In its most recent report, the United Nations’ Intergovernmental Panel on Climate Change (IPCC), reflecting the views of scientists around the world, declared that “warming of the climate system is unequivocal.” It left no doubt that unless greenhouse gas emissions are reined in, the ecosystems that sustain humankind and the animal and plant life that we know today will be irreparably harmed.
As one of the world’s foremost centers of climate science and as an institution committed to serving all nations, Princeton has a critical role to play in exploring the causes of climate change, evaluating its effects, and developing solutions to the environmental, technological, and socioeconomic challenges it represents. Indeed, a key component of our newly launched Aspire campaign involves bolstering the work of the Princeton Environmental Institute, the School of Engineering and Applied Science, and their campus partners, allowing our University to play an even more effective role in the search for a sustainable future. This is clearly where Princeton can have its greatest impact. At the same time we also have an obligation to put our own environmental house in order—to practice what we preach. With a 380-acre main campus, more than 160 buildings, and some 12,500 students and staff, we can ourselves become a laboratory in sustainability, implementing best practices, testing new technologies and strategies, and reducing our environmental footprint in a way that complements—and furthers—our academic efforts in the environmental arena.
Our University has a long tradition of environmental stewardship, and, in recent years, we have taken a number of important steps to increase the efficiency of our heating and cooling systems and to reduce electrical consumption. The cogeneration plant, completed in 1996, and a large chilled water tank, installed in 2005, have given Princeton one of the country’s most efficient and cost-effective central power facilities. Our new 10-year campus plan commits us to developing the campus in an environmentally responsible manner while adding two million square feet in new construction. To this end, we have developed a set of “sustainable building guidelines” for architects and engineers, touching on everything from building materials to waste management practices.

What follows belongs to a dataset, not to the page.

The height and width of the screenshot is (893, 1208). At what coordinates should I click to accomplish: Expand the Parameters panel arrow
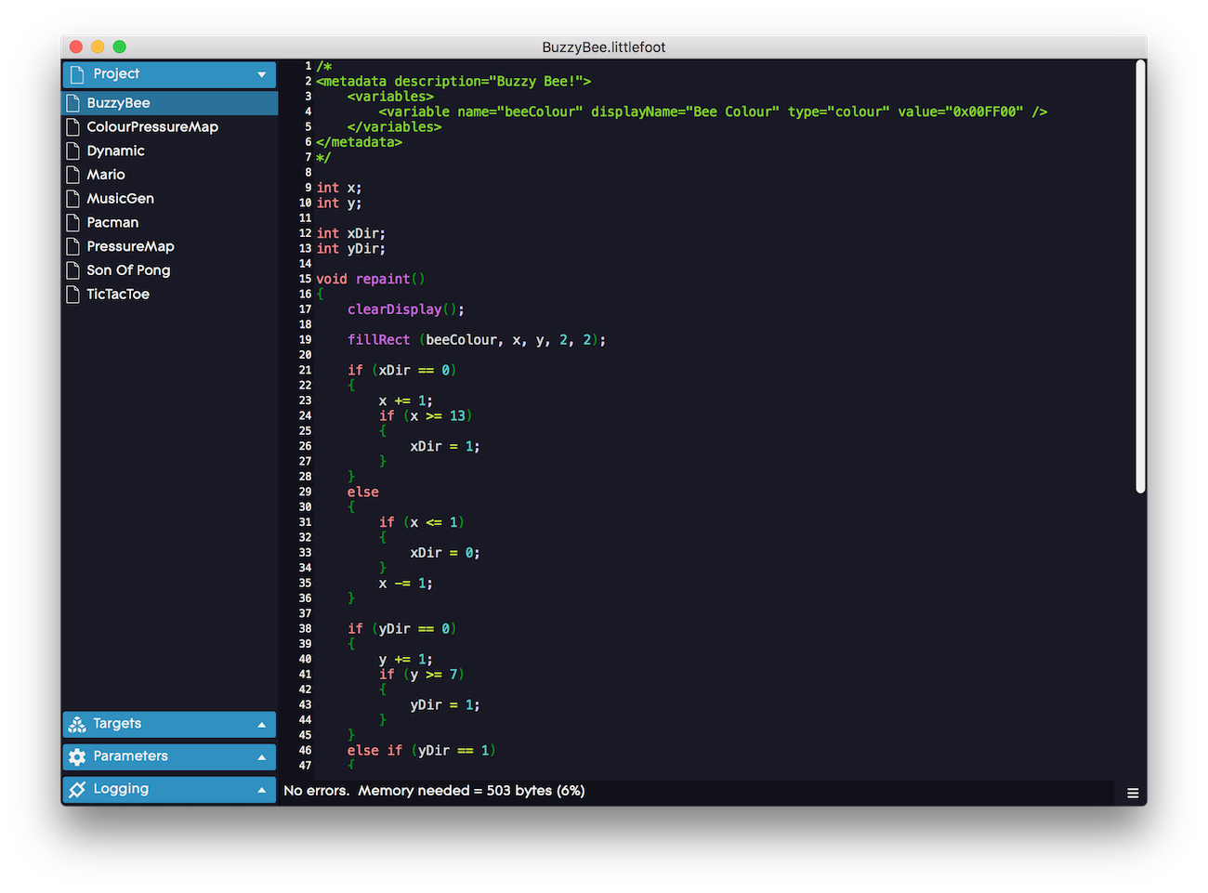point(261,757)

In a host of ways, our faculty, staff, and students are conserving natural resources and protecting the environment, whether that means fixing leaky steam traps, consuming locally grown produce, or participating in the annual 10-week RecycleMania competition that now includes some 400 colleges and universities (last year we outdid both Harvard and Yale and ranked second in New Jersey in recycling and solid waste reduction). None of this, of course, would have been possible without the enthusiastic and persuasive leadership of the Princeton Sustainability Committee, representing all sectors of our University community, the student organization Greening Princeton, and our new Office of Sustainability
under the direction of Shana Weber.
Although much has been accomplished, there is a consensus that we need to do more. Executive Vice President Mark Burstein has spearheaded the development of Princeton’s first-ever sustainability plan (www.princeton.edu/pr/reports/sustain/), which commits the University to forcefully advancing its environmental agenda in three major areas: greenhouse gas reduction, resource conservation, and research, education, and civic engagement. Under this plan, our most ambitious goal will be to reduce campus greenhouse gas emissions to 1990 levels by 2020, notwithstanding the intervening—and substantial—growth of our campus, and to do so without the purchase of “offsets,” which allow the purchaser to avoid emission reductions by paying for environmental improvements elsewhere. By further enhancing our central power facility, retrofitting existing buildings, using half as much energy in new or renovated structures as required by the current energy code, and applying a voluntary “CO2 tax” to new construction and renovation projects (thereby justifying in a cost benefit analysis more expensive energy-efficient designs and technologies), we will be able to prevent 75,000 metric tons of carbon dioxide from entering the atmosphere in 2020 and every year thereafter. By that time we also intend to achieve a 10 percent reduction in the number of cars commuting to campus, thanks to improvements in public transportation, an expanded shuttle system, support for telecommuting, and other strategies.
Our plan also calls on us to continue Princeton’s strong commitment to conserving resources, including a 25 percent reduction in personal water use per student by 2020 and a far-reaching storm water management program that will lessen demand for water and support our region’s watershed. Other goals include further reductions in solid waste through more aggressive recycling, the adoption of 100 percent recycled disposable paper products (Princeton moved to 100 percent recycled paper for general office use in 2004), the universal use of environmentally friendly cleaning products, and a substantial increase in the percentage of sustainably produced food that we consume. Finally, with generous support from the High Meadows Foundation, the plan invites us to foster an even greater level of research, education, and civic engagement in the environmental field, including support for faculty, student, and staff initiatives that “use the campus as a dynamic hands-on laboratory for studying and testing innovative approaches to sustainability.”
Princeton’s new sustainability plan is not a static document but a launching pad for a greener future, with annual goals and metrics that will keep us focused on the prize: a University with a global environmental vision that begins—no ifs, ands, or buts—at home.